Exercise brief:
For each line of the data below that holds "will", copy the line.

Stored data:

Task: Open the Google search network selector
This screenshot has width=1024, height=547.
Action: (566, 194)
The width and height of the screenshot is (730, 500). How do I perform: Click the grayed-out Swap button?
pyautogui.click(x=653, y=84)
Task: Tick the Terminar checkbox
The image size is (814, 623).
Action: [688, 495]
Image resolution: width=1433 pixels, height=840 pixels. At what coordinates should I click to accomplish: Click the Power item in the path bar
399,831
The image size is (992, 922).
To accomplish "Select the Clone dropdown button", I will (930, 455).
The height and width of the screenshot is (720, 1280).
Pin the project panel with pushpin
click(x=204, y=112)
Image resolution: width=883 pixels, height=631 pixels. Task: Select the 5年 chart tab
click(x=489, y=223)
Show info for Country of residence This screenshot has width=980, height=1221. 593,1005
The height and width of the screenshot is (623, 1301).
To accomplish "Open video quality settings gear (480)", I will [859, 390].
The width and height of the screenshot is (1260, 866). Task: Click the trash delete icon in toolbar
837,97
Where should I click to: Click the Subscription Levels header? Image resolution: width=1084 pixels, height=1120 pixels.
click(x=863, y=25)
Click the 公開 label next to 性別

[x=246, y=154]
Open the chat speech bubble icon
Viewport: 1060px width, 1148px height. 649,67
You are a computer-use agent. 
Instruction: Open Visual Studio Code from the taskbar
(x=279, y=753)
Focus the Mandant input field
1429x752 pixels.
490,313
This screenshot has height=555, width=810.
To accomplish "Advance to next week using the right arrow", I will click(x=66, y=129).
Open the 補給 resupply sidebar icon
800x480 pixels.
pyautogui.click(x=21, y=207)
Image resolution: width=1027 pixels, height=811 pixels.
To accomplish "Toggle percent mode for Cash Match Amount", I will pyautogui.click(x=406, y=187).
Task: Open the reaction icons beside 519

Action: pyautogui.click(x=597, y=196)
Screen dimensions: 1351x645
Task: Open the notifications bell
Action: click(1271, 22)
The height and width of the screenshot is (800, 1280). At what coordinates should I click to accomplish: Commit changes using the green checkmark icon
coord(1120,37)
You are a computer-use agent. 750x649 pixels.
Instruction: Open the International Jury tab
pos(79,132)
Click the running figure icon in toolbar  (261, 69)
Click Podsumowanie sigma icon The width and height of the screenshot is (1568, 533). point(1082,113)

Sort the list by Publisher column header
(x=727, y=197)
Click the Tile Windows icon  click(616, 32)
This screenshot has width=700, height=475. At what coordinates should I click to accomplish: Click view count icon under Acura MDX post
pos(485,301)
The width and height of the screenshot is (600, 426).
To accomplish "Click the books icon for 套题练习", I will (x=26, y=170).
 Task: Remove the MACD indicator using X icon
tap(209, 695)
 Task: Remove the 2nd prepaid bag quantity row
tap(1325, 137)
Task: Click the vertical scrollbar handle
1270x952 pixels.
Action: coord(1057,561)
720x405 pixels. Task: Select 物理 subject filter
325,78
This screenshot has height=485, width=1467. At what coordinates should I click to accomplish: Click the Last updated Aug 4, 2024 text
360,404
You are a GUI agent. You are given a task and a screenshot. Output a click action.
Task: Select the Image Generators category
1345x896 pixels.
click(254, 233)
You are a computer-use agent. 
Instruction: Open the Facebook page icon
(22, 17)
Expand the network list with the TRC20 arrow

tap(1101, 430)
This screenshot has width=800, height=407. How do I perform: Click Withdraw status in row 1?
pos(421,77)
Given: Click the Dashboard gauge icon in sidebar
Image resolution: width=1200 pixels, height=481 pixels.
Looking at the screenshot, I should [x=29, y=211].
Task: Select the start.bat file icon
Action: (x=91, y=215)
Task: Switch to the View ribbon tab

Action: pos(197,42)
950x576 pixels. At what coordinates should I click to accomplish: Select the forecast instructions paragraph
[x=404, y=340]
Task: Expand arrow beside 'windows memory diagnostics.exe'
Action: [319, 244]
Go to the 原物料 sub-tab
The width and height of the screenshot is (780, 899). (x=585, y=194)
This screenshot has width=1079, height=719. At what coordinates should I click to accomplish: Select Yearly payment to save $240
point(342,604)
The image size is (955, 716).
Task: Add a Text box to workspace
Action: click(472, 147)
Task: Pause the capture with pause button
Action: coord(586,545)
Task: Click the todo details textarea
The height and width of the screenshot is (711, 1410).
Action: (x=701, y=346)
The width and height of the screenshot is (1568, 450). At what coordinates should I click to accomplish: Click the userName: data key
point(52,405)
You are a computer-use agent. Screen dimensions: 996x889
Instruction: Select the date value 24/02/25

Task answer:
To accomplish "Select the Clone dropdown button", I will (930, 455).
To accomplish "Open video quality settings gear (480)", I will [859, 390].
To accomplish "Advance to next week using the right arrow", I will click(x=66, y=129).
To accomplish "Toggle percent mode for Cash Match Amount", I will pyautogui.click(x=406, y=187).
To accomplish "Click the books icon for 套题练习", I will (x=26, y=170).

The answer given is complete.